> **Required action**
Please restate, exactly as written, the lines running from the beginning of the material through the line that has "roofing companies (1290, 787)" in it.

Entries shown Start Marker

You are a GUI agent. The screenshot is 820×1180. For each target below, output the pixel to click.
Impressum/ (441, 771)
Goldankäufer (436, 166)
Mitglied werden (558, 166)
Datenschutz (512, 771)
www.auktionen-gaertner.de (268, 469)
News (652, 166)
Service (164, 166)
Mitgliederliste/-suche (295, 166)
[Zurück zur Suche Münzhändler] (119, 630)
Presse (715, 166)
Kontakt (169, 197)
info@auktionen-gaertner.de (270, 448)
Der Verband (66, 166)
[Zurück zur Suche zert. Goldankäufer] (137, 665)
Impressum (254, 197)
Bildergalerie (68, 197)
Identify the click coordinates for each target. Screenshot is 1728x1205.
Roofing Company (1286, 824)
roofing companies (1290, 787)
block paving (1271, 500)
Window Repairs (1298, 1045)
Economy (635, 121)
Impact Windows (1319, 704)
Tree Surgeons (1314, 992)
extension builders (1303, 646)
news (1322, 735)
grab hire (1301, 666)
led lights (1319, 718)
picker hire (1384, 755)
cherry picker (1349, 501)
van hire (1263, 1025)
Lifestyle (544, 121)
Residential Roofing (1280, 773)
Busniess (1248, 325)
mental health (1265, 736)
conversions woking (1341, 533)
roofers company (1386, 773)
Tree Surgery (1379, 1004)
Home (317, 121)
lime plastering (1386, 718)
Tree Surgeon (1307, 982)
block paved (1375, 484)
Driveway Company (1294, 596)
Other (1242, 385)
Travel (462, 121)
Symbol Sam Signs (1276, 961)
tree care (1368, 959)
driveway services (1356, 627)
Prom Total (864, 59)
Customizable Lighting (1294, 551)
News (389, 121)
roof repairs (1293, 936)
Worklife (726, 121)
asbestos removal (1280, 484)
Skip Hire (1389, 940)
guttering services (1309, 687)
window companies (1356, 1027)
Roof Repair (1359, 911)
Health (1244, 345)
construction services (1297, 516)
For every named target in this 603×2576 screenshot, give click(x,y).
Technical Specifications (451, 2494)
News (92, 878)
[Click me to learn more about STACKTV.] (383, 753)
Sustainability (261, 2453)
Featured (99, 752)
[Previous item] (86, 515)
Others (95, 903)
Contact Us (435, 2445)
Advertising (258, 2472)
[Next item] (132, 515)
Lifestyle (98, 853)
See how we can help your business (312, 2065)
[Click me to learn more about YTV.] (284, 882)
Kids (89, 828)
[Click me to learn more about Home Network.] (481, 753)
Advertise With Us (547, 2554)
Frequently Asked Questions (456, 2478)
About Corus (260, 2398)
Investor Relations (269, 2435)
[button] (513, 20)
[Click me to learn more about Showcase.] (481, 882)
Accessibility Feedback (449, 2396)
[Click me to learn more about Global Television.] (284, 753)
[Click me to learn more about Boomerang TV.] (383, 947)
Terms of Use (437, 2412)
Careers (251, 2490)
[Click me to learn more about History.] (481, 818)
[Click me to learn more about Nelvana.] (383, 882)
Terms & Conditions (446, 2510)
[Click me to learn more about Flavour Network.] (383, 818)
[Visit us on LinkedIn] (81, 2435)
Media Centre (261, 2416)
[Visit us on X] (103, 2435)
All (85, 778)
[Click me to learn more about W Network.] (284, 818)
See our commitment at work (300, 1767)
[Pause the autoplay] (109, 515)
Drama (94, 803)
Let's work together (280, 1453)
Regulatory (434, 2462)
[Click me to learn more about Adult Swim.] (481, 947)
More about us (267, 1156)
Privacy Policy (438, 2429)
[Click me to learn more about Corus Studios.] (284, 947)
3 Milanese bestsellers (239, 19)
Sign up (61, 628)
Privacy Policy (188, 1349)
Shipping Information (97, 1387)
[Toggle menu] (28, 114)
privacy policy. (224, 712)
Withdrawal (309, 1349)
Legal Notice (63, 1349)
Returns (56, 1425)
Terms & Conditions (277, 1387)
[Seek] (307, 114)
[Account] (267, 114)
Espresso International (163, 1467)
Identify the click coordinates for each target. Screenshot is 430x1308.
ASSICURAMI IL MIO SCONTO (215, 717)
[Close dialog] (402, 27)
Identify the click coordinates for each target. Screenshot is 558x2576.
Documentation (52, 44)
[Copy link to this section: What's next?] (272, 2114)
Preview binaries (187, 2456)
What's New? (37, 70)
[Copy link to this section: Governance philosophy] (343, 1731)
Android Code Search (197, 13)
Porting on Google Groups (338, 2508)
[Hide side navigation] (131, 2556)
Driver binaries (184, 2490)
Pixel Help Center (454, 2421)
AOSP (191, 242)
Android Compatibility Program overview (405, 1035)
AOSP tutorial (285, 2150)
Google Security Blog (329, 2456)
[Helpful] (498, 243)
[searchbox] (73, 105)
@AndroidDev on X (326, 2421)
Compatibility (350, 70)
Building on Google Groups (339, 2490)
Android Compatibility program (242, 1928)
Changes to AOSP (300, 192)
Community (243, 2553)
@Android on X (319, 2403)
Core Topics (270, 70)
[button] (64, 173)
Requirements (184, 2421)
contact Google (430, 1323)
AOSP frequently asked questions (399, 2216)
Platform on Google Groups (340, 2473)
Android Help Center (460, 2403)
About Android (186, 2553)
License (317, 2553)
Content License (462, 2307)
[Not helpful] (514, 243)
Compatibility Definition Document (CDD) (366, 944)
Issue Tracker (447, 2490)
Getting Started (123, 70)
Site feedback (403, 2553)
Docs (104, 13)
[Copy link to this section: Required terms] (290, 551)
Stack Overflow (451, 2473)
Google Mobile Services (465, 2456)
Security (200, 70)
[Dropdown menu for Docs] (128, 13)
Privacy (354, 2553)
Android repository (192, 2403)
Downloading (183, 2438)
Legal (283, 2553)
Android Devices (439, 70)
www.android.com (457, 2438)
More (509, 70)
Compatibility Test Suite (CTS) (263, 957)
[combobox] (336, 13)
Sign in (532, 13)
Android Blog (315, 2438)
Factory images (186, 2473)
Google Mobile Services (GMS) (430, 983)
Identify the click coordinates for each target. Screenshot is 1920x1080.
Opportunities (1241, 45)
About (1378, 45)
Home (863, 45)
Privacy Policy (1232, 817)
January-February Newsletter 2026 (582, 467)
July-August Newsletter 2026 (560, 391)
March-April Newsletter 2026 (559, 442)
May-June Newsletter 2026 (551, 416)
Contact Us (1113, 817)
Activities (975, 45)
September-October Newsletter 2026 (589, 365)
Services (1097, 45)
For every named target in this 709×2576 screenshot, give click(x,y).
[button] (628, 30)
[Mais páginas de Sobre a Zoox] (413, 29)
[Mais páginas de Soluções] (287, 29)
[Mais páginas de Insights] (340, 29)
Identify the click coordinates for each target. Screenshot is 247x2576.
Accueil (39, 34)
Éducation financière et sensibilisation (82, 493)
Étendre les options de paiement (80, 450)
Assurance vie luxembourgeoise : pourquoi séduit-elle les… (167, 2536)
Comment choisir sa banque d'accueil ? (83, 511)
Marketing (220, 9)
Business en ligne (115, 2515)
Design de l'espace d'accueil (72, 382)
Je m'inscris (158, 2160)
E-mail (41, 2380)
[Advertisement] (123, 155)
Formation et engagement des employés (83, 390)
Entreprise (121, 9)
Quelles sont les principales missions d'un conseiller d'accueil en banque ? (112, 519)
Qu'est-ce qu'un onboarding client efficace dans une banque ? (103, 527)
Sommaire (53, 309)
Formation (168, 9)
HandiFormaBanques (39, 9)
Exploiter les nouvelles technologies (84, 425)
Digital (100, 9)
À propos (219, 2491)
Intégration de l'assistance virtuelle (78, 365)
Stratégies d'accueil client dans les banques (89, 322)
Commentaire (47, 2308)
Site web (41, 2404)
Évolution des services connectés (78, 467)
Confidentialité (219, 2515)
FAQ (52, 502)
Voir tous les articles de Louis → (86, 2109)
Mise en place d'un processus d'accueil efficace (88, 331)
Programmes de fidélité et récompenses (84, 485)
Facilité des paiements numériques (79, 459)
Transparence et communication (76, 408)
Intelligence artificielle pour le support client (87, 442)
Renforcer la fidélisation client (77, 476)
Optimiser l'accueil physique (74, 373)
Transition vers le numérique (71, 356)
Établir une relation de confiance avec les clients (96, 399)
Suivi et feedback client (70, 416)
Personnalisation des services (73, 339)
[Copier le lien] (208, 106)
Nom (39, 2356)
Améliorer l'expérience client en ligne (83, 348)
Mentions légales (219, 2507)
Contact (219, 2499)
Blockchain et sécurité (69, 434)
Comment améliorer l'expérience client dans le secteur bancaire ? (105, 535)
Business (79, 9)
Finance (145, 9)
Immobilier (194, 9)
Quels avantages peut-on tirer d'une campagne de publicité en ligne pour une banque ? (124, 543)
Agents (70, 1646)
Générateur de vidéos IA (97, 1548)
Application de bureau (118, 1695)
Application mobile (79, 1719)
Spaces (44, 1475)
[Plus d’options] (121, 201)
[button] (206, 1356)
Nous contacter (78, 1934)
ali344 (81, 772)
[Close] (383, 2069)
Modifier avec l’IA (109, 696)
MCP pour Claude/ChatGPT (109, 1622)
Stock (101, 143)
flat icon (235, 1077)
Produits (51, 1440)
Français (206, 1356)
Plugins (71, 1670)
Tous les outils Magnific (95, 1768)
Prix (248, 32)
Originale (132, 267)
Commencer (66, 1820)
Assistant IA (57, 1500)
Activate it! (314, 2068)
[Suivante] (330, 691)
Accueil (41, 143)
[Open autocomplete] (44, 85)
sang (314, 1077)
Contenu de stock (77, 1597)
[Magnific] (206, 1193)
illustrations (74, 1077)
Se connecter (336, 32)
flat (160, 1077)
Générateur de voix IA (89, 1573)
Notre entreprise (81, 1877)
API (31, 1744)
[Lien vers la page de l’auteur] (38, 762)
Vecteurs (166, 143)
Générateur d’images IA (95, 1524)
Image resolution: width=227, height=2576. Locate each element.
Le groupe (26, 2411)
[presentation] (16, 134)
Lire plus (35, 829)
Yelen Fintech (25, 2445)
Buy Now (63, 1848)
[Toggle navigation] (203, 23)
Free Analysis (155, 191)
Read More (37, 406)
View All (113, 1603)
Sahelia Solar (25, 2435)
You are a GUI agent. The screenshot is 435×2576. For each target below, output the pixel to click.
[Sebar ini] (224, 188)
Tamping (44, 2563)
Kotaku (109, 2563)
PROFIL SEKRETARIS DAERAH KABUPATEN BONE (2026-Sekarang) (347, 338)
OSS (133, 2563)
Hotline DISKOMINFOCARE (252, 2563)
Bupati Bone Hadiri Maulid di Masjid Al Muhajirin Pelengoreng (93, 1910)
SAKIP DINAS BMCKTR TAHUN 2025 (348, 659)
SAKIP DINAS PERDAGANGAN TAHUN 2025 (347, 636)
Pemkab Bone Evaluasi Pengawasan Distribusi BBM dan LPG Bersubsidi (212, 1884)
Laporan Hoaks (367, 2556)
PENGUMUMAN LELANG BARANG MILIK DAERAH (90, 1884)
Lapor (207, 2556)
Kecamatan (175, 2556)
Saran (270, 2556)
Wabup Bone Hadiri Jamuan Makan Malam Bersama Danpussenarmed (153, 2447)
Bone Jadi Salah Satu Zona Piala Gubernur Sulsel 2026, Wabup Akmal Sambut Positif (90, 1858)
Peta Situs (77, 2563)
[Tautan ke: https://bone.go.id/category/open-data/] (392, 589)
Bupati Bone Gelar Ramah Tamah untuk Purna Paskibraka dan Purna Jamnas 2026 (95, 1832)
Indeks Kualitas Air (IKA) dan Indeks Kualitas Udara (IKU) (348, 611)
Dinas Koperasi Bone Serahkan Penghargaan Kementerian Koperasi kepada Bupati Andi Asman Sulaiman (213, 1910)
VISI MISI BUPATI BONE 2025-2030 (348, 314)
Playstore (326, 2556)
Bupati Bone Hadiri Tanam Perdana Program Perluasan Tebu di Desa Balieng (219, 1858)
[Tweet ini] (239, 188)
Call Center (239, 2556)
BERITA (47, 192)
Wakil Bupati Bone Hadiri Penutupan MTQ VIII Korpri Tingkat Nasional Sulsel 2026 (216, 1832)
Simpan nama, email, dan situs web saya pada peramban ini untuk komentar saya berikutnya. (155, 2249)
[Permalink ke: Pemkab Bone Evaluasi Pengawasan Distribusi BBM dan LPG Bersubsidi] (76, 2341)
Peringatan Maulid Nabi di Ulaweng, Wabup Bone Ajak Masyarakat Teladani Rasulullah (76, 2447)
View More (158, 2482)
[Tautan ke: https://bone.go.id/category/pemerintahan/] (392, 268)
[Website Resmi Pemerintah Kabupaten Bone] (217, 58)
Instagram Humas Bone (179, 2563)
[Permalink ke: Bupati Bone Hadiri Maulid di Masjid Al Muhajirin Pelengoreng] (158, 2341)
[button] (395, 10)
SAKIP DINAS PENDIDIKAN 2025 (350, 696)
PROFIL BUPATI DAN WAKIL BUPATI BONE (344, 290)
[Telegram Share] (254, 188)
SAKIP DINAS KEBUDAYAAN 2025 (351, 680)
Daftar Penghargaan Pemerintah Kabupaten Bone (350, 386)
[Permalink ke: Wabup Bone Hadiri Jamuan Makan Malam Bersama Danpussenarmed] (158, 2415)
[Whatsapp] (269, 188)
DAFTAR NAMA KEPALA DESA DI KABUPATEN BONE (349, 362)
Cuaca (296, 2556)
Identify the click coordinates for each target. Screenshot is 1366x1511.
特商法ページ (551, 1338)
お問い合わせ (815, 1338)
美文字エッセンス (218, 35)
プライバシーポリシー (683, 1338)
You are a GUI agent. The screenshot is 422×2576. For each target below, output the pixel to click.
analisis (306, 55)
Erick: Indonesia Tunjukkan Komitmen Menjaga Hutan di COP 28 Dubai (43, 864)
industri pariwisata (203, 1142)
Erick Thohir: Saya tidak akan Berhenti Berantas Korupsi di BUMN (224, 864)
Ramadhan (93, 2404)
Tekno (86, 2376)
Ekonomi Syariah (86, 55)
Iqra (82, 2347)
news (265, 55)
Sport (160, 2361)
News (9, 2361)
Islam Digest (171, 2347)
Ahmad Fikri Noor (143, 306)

Entries shown End Marker

> **Answer to this problem**
You are a GUI agent. The screenshot is 820×1180. For each target below, output the pixel to click.
Impressum/ (441, 771)
Goldankäufer (436, 166)
Mitglied werden (558, 166)
Datenschutz (512, 771)
www.auktionen-gaertner.de (268, 469)
News (652, 166)
Service (164, 166)
Mitgliederliste/-suche (295, 166)
[Zurück zur Suche Münzhändler] (119, 630)
Presse (715, 166)
Kontakt (169, 197)
info@auktionen-gaertner.de (270, 448)
Der Verband (66, 166)
[Zurück zur Suche zert. Goldankäufer] (137, 665)
Impressum (254, 197)
Bildergalerie (68, 197)
Identify the click coordinates for each target. Screenshot is 1728x1205.
Roofing Company (1286, 824)
roofing companies (1290, 787)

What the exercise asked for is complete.